Alcohol companies world-wide are lining up to fight a Thai plan to require graphic warning labels about alcohol on the country’s domestic and imported beer, wine and liquor bottles.
The proposed labels-which would cover 30% of the bottles’ surface area-include unusually explicit warnings about risks associated with alcohol use. One picture shows a shirtless man grasping a woman by the hair and raising his fist to hit her, accompanied by the words, “Alcohol consumption could harm yourself, children and family.”
The labels “are the most extreme we’ve ever seen,” says Brett Bivans, vice president of the International Center for Alcohol Policies, a Washington-based not-for-profit group funded by alcohol companies.
If the plan is adopted, such companies as Diageo PLC and Pernod Ricard SA would have to include the labels on all their brands sold in Thailand, including Absolut vodka, Johnnie Walker whisky and Guinness beer.
But predicting when-or if-adoption will happen is difficult. The Thai political system is notoriously tough to handicap, especially since unrelated antigovernment protests rocked the capital earlier this year and distracted top officials from other policy priorities.
Under Thai law, the new labels are subject to approval by two committees that oversee alcohol programs in Thailand. One committee has already given the green light. The second, chaired by a representative of Thailand’s prime minister, is reviewing the plan.
In the meantime, liquor companies worry that Thailand is about to set a dangerous precedent that other larger countries could follow. With only 65 million people, the Southeast Asian nation will never be one of the world’s biggest alcohol importers. But in 2005, it was among the first to slap graphic warning labels on cigarette packaging, such as pictures of diseased lungs. Since then, the U.K., Malaysia and other countries have followed suit.
Liquor companies also don’t like one of the main messages behind the Thai proposal: that even moderate alcohol consumption is bad. In a June report, Thailand’s Center for Alcohol Studies argued “there is no ‘safe drinking,’ ” only low-risk and high-risk consumption.
The stakes are high enough that the U.S. government agreed to pay for a group of Thai officials to travel to Washington to meet with U.S. alcohol experts to learn about alternatives to graphic warning labels, people familiar with the plan say.
But Thai health authorities argue that they need to take an aggressive approach toward alcohol in a country where consumption has continued to climb despite steps to curb its use, including limits on the hours when alcohol can be sold and tougher enforcement of drunk-driving rules.
About 41% of Thais drink regularly, according to a recent government survey, up from 37% in 1996. And Thai officials say that economic and other losses from alcohol-related diseases are roughly twice as great as global norms.
“Whatever measures the liquor industry supports are ineffective,” says Samarn Futrakul, director of Thailand’s Alcohol Control Committee Office at the Ministry of Public Health and a prime mover behind the plan. “Whatever they oppose turns out to be effective.”

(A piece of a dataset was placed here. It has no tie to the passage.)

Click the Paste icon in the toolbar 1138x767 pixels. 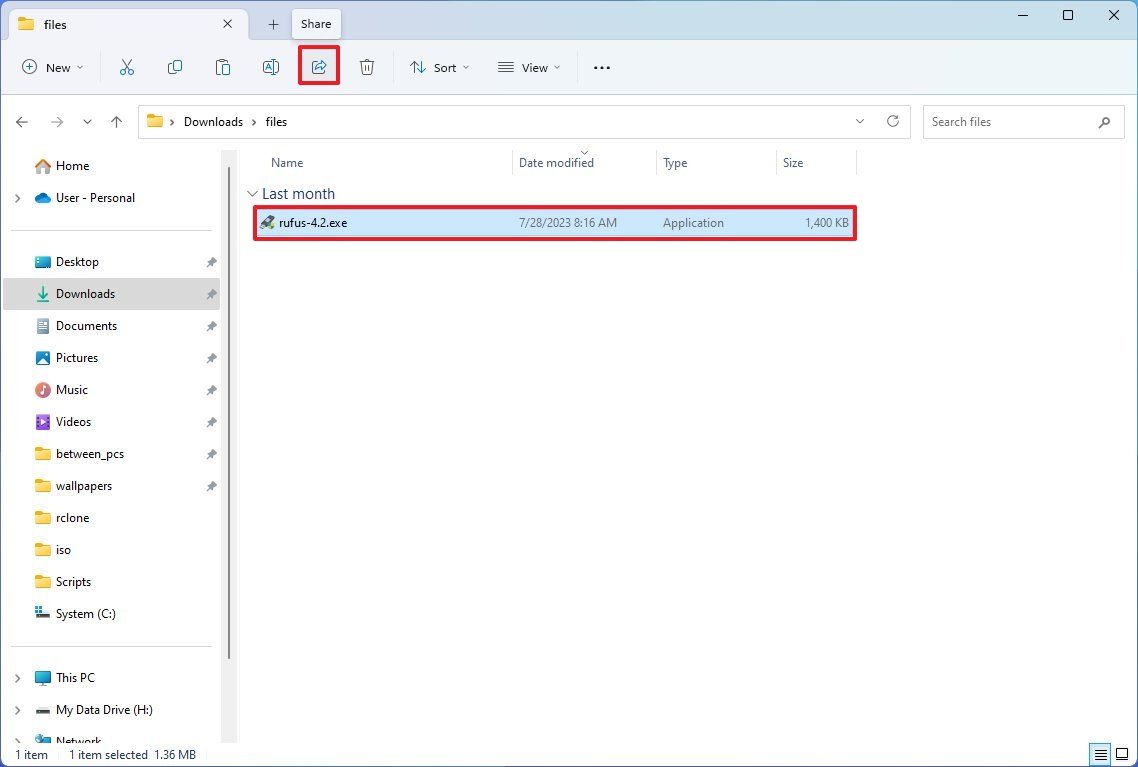pos(223,67)
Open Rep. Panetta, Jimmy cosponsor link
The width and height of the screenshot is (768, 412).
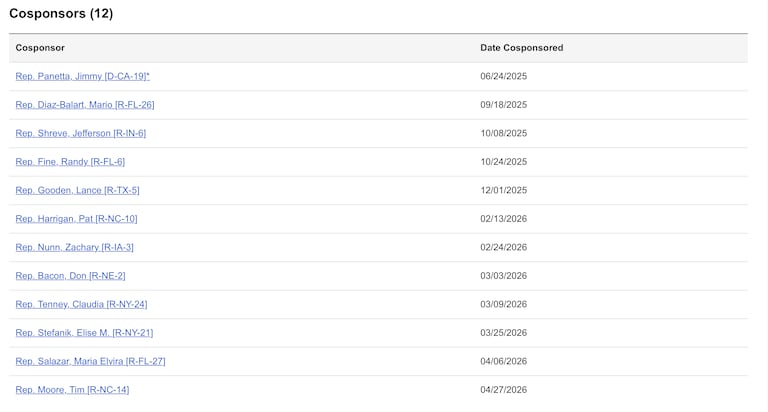(x=82, y=76)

The warning labels have been in development for a long time, but they first became a big issue in January, when Thailand alerted foreign governments about them in a filing to the World Trade Organization, which requires notifications of new measures that could affect trade.
Liquor companies urged their respective governments to convey disapproval, and many did. At a WTO committee meeting in March, officials from the U.S., the European Union, Argentina, Australia and several other countries raised concerns, including fears that the labels would suggest moderate drinking is dangerous. They also argued that the labels would create unnecessary obstacles to trade because foreign companies would be required to make different packaging for Thailand.
The countries raised the issues again at a WTO meeting in June without a resolution, according to a person who was present.
“It’s well known that the Thais have taken quite a strong stance on the alcohol issue in totality, and this is just one measure,” says Jamie Fortescue, director general of CEPS, which represents European spirits makers. He says his group prefers educating the public about alcohol risks via a website about responsible drinking.
Health advocates and industry leaders have long argued about the effectiveness of warning labels on consumer products. Critics maintain that graphic labels lose their sting once consumers grow accustomed to them.
But some studies involving cigarettes have found that larger and more-graphic warnings can heighten awareness of potential dangers. Alcohol producers are “way behind” the tobacco industry when it comes to raising awareness about health risks, says Ruth Ruiz, a policy and information officer for Eurocare, a lobbying group working against alcohol-related problems in Europe. She says her group supports the Thai proposals.
A survey last year about public views on labeling in Australia found widespread support for some kind of health-advisory labels on alcohol. But it found “mixed” support for several sample images, including one of a sick woman with text indicating a link between alcohol and breast cancer. Although some respondents said they thought labels would be more effective if, like cigarette warnings, they were more striking, others said the labels might be more useful if they were linked to wider ad campaigns conveying more information.
In Thailand, Mr. Samarn says, surveys suggest visual illustrations of drinking risks are more influential with consumers than text warnings and they enjoy broad support. He also says cigarette use declined after Thailand began using graphic images on tobacco products, though other factors, including higher taxes for cigarettes, could account for much of the decline.